Buying a home is a dream for many. Purchasing a home is not only expensive but also a one-time investment. To achieve that dream, banks and NBFCs have come up with home loan plans. However, you need to have a strong financial profile to apply for one. Individuals, who cannot present a strong financial profile alone, can opt for an easy alternative and that is a joint home loan. This scheme allows you to apply with a co-borrower, who can be a parent, sibling, spouse, daughter, son, etc.  Furthermore, with this plan, you and the co-borrower can ace the loan eligibility. Because there’s a share in the responsibility for repayments, lenders often grant higher loan amounts. A joint home loan also provides tax benefits to the individuals involved. Many banks offer up to 3.5 lakh tax benefits on joint home loans. 

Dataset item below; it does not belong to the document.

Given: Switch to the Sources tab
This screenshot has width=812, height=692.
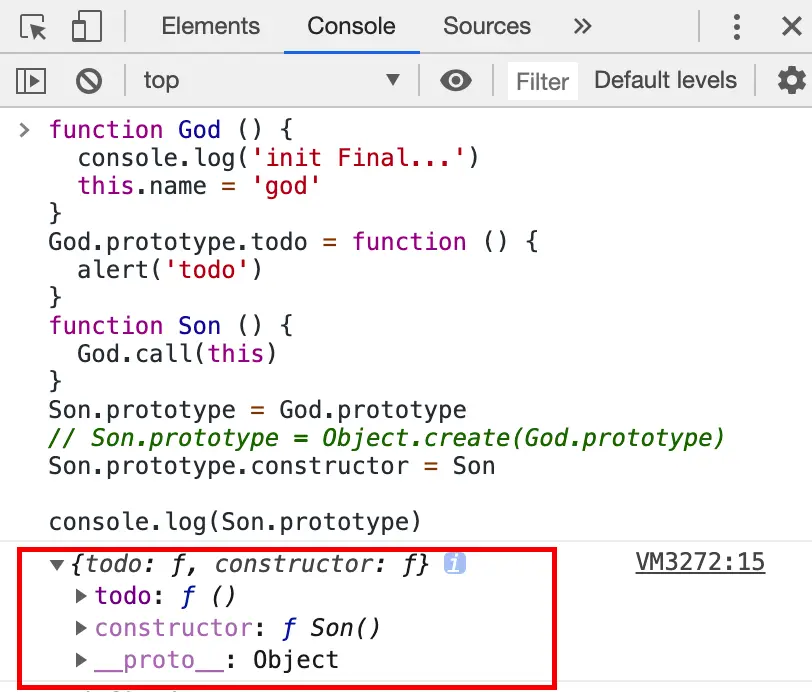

All joint owners can get a joint home loan tax benefit. It is important to highlight that ‘ownership’ of the property allows you to take advantage of every tax benefit related to the property. You might have applied for a joint loan, but unless you both are property owners, you cannot avail of tax-related benefits. For example, you and your child can take a joint home loan but if your child is not the co-owner then neither of you can enjoy the tax benefit rights. Saving tax is one of the most satisfying advantages of taking a joint home loan. It also aids in the purchase of an investment property. In addition, if you obtain a house loan, you become eligible for tax deductions under Sections 80C and 24 of the Income Tax Act of 1961. 

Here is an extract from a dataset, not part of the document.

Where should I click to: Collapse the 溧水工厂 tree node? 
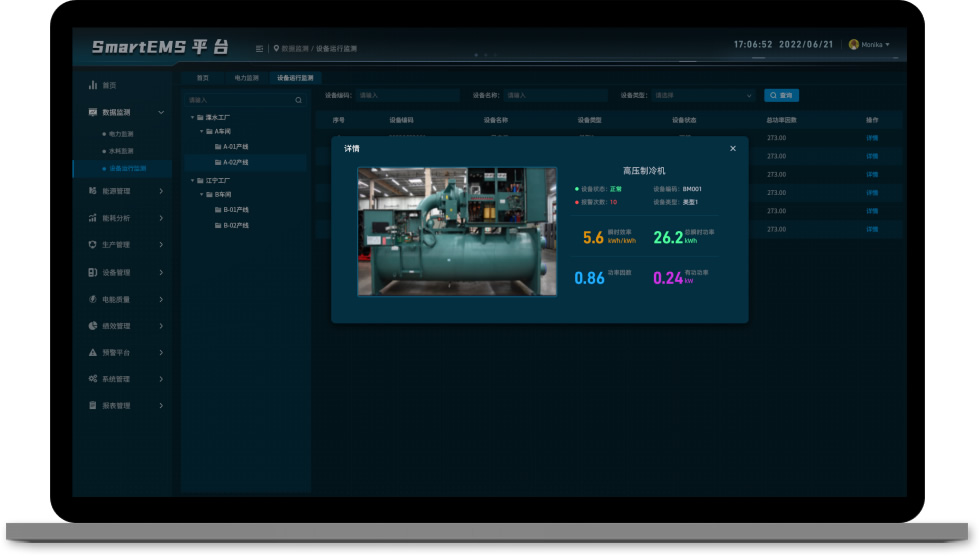click(x=192, y=117)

Conditions required while claiming tax benefits – joint home loan

Here is this article, we will have a detailed look at the conditions required while claiming tax benefits on joint home loans.

You should be a co-owner

You must own the property to claim advantages on tax for a home loan. Many times, both persons take joint loans, but on the records, the applicant is not registered as a co-owner. You cannot claim tax-related benefits in such a circumstance.

You must be a co-debtor of the loan

According to the loan documents, you must be both an owner and an applicant. Owners that are not debtors and also do not pay the EMI will not be eligible for the tax breaks.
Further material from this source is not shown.